原文抜粋 —
——————

2007/05/25

我々は皆「親の子」 - 相手のことを忖度しよう!! -

 一番「処置」に困るのは、頭の悪い「自信家」である。筆者もその部類に入るのかも知れないが、回りにはもっともっとヒドイのがいる。

 人間の頭の良し悪しは別段、学校の成績なんかで決まるものではない。要は相手の立場、心境を慮る「想像力」と言い換えても差し支えないだろう。

 難しい漢字の読みだが、「忖度」(そんたく)という言葉がある。広辞苑で引くと「他人の心中をおしはかること」とある。

 もっと言い換えるなら「思いやり」だろうか。それは人間関係の緩衝材であり、観光地でやたらと使われたがる「おもてなし」の精神にも通じる。

 果たして、職場や環境等が異なる中で、しっかりと「思いやり」の精神が発揮されているかどうか、それぞれ冷静になって問い直す必要があろう。

——————

課題用データ —
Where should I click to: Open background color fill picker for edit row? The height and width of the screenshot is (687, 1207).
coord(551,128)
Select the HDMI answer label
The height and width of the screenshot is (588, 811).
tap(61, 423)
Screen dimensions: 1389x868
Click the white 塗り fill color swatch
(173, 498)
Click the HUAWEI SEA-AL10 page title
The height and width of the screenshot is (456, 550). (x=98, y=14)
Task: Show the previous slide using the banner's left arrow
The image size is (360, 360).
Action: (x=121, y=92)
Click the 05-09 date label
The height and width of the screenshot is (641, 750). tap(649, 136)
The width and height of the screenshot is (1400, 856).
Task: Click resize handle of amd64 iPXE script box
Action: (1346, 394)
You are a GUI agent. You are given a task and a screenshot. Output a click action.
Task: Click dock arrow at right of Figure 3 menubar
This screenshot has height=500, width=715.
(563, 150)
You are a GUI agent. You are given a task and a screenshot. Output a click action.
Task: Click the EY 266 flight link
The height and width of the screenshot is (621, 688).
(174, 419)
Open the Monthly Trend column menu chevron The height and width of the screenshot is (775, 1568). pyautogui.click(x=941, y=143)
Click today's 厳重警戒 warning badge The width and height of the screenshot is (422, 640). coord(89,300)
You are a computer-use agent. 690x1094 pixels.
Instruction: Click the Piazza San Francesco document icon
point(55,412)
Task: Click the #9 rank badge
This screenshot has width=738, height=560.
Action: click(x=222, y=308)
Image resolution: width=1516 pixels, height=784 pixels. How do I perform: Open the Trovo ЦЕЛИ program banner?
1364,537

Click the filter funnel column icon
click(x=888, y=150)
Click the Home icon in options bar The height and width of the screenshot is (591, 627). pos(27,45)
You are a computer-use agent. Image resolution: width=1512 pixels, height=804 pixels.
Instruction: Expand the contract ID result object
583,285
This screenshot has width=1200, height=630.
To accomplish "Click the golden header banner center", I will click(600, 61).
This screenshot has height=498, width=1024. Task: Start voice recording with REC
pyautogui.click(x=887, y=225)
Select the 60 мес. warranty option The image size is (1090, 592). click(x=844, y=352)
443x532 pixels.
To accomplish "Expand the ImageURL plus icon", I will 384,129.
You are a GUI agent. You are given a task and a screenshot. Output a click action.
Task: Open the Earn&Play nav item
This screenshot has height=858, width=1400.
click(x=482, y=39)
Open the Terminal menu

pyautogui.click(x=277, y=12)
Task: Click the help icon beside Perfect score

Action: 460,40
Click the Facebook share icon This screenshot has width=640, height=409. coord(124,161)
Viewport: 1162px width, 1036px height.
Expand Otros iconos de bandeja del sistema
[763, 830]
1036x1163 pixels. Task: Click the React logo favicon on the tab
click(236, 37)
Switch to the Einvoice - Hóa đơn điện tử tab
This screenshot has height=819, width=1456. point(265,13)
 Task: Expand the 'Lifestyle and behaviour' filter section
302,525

——————

取り組む課題 —
a – 記録の冒頭から「tap(61, 423)」を含む行までを、その行も含めて一字一句変えずに引用してください。
b – 忖度と思いやりについての文章を、最後の文の後から書き継いでください。

解答 —
a –
Where should I click to: Open background color fill picker for edit row? The height and width of the screenshot is (687, 1207).
coord(551,128)
Select the HDMI answer label
The height and width of the screenshot is (588, 811).
tap(61, 423)

b –
 本人からすれば、何げない発言が、時として許し難き「暴言」として受け止められることも。つまりは「お前さんにシタリ顔して、そこまで言われる謂れはないよ!!」と。

 自分は「安全圏」に身を置きながら、賢しげに「批判」ばかりする輩も何と多いことか。他人のことを批判するくらいなら、リスクを背負って、自分で実際にやってみたらいい。

 人間は一定の「地位」や「名誉」(のようなもの)を手に入れたら、自分独りの力で為しえたもの、とよく勘違いする。そして愚かにも、自らの非を省みることもなく、自信満々で的外れな発言をする。

 実るほど頭を垂れる稲穂かな - 。本当に賢い人は、どんなに偉くなっても、世間から一定評価を得ようとも、どこか一歩引いた言動に終始するものだ。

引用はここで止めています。